Als Nächstes biege ich in die Heilbronner Straße ein, passiere die Taqwa Moschee des Marokkanischen Vereins für die Förderung des geistigen und kulturellen Gutes und werfe danach einen Seitenblick auf den Straßenbahn-Betriebshof der VGF. Schließlich stehe ich an den Gleisen, die zum Hauptbahnhof führen und das Gutleutviertel im Norden begrenzen. Eine interessante Perspektive.

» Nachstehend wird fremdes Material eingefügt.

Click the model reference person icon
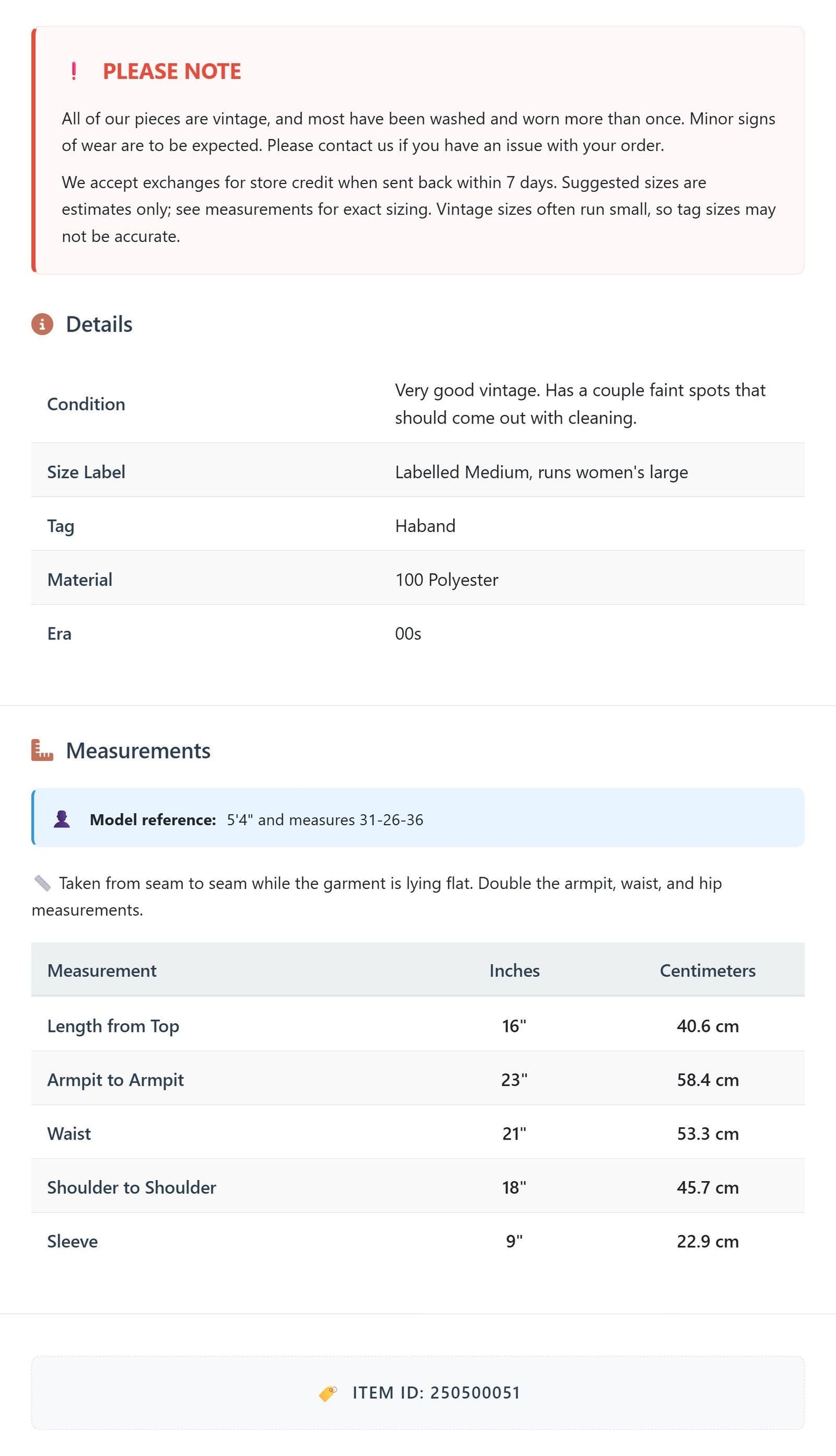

So ganz anders als aus einem einfahrenden Zug heraus betrachtet.

Nächste Station ist das Behördenzentrum hinter den Mauern der Gutleutkaserne, ein mächtiger Klinkerbau von 1877, in dem ein Infanterieverband der preußischen Armee untergebracht war. Die rückwärtigen Kasernenbauten gibt es nicht mehr, stattdessen: Behörden – unter anderem die fünf Frankfurter Finanzämter, deren bunte Hütchen auf den Dächern den Besuchern die Orientierung erleichtern sollen.

Gegenüberliegend, an der Rottweiler Straße, befindet sich die Veranstaltungsstätte Saalbau Gutleut. Davor finden Radler mit Panne eine Reparaturstation mit Werkzeug und Luftpumpe. Kurz vor Schluss, bevor mich die Gutleutstraße wieder zum Baseler Platz führt, entdecke ich die evangelische Gutleutkirche, die nicht freisteht, sondern Bestandteil einer Häuserzeile ist. Zu guter Letzt sage ich noch „Hallo“ zu meinem Berufskollegen „Mr. Quick“. Die acht Meter hohe Aluminiumfigur eines grünen rennenden Männchens von Ottmar Hörl soll an einen „rasenden Reporter“ erinnern.